The Court recognizes that the observance of Ramadan and the Friday Muslim Prayer Day is integral to
the Islamic faith. However, while the observance of Ramadan and allowing the Muslim employees in the
Judiciary to hold flexible office hours from 7:30 a.m. to 3:30 p.m. without any break during the month of
Ramadan finds support in Section 3 (a) of P.D. No. 291, as amended by P.D. No. 322, there is no such
basis to excuse them from work from 10:00 a.m. to 2:00 p.m. every Friday, the Muslim Prayer Day,
during the entire calendar year.

On the other hand, the need of the State to prescribe government office hours as well as to enforce
them uniformly to all civil servants, Christians and Muslims alike, cannot be disregarded. Underlying
Section 5,8§ Rule XVII of the Omnibus Rules Implementing Book V of E.O. No. 292 is the interest of the
general public to be assured of continuous government service during office hours every Monday
through Friday. The said rule enjoins all civil servants, of whatever religious denomination, to render
public service of no less than eight hours a day or forty (40) hours a week.

To allow the Muslim employees in the Judiciary to be excused from work from 10:00 a.m. to 2:00 p.m.
every Friday (Muslim Prayer Day) during the entire calendar year would mean a diminution of the
prescribed government working hours. For then, they would be rendering service twelve (12) hours less
than that required by the civil service rules for each month. Further, this would encourage other
religious denominations to request for similar treatment.

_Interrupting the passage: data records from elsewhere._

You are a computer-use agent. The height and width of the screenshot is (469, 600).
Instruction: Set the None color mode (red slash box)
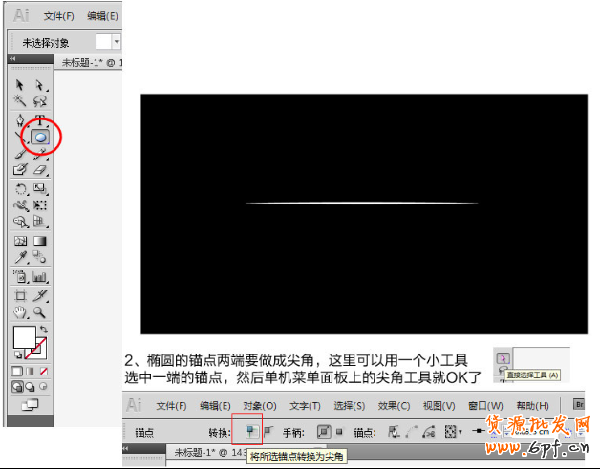(45, 371)
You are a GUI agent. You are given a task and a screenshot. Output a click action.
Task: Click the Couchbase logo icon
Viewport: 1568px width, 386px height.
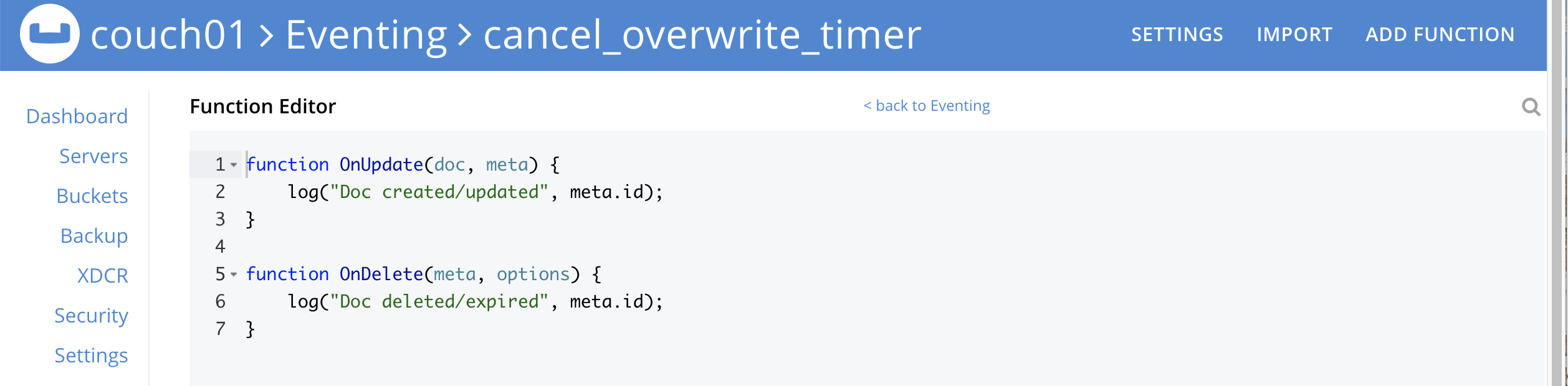50,34
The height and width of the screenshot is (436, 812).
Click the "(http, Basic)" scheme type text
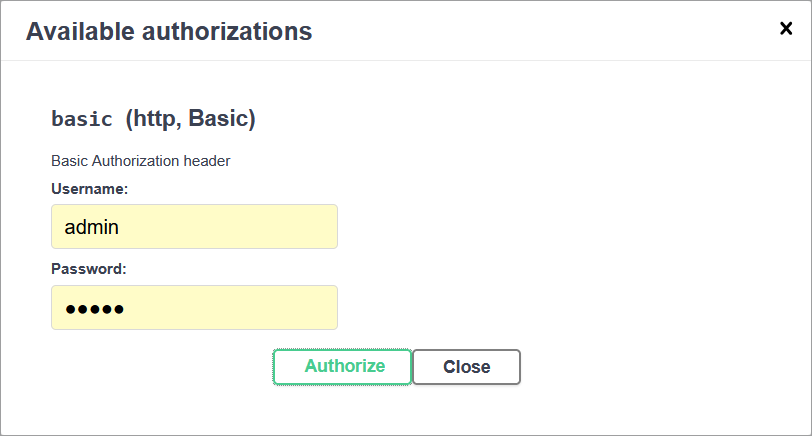pos(190,119)
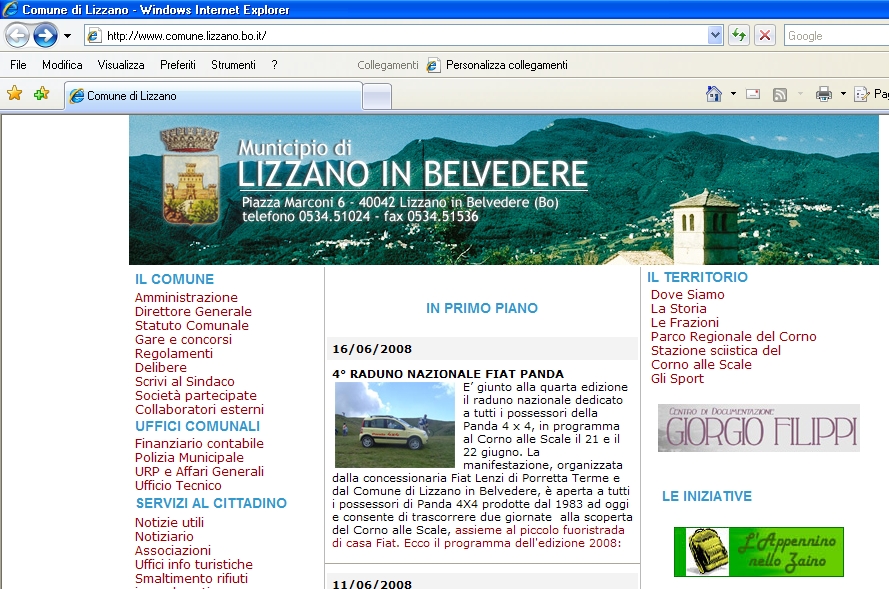Open the recent pages dropdown arrow
This screenshot has width=889, height=589.
[67, 36]
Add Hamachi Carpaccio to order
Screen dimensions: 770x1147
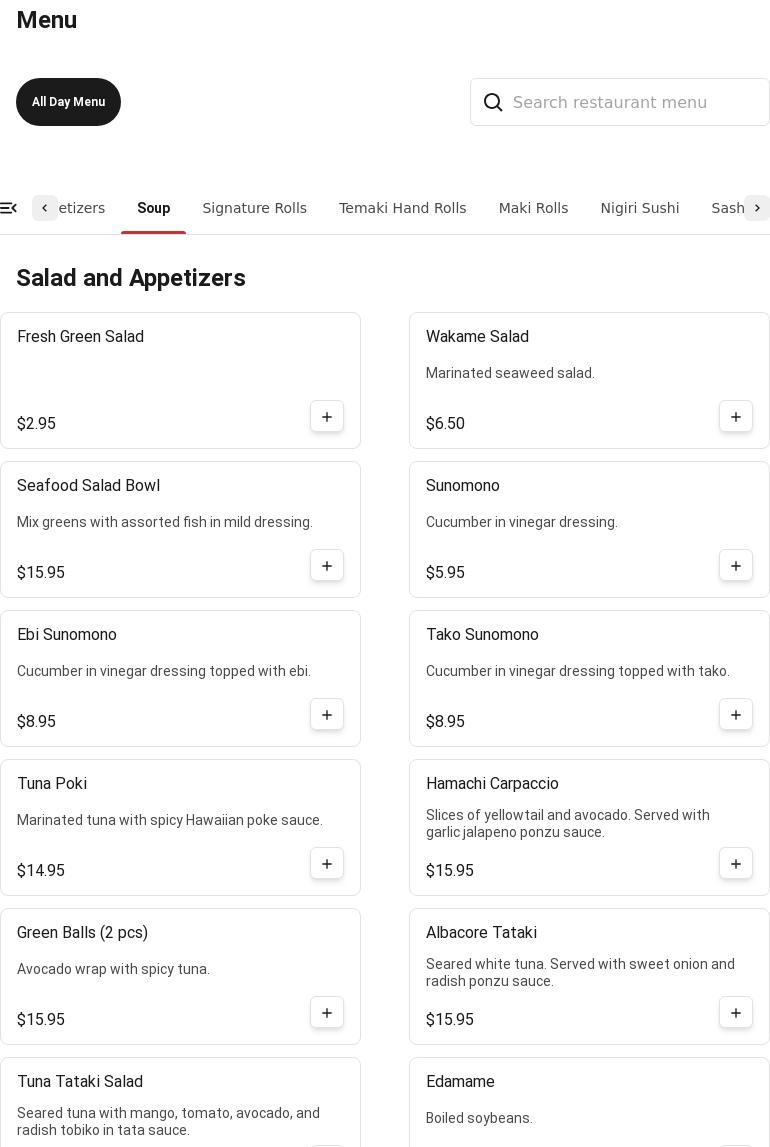tap(736, 864)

The performance of religious practices, whether by the Muslim employees or those belonging to other
religious denominations, should not prejudice the courts and the public. Indeed, the exercise of
religious freedom does not exempt anyone from compliance with reasonable requirements of the law,
including civil service laws.

In fine, the remedy of the Muslim employees, with respect to their request to be excused from work
from 10:00 a.m. to 2:00 p.m. every Friday during the entire calendar year, is legislative, which is to ask
Congress to enact a legislation expressly exempting them from compliance with the prescribed
government working hours.

ACCORDINGLY, the Court resolved to:


1. GRANT the request to allow the Muslim employees in the Judiciary to hold office hours from 7:30
a.m. to 3:30 p.m. without break during the month of Ramadan pursuant to Section 3 (a) of Presidential
Decree No. 291, as amended by Presidential Decree No. 322; andcralawlibrary

2. DENY for lack of legal basis the request that the Muslim employees in the Judiciary be excused from
work from 10:00 a.m. to 2:00 p.m. every Friday, the Muslim Prayer Day, during the entire calendar year.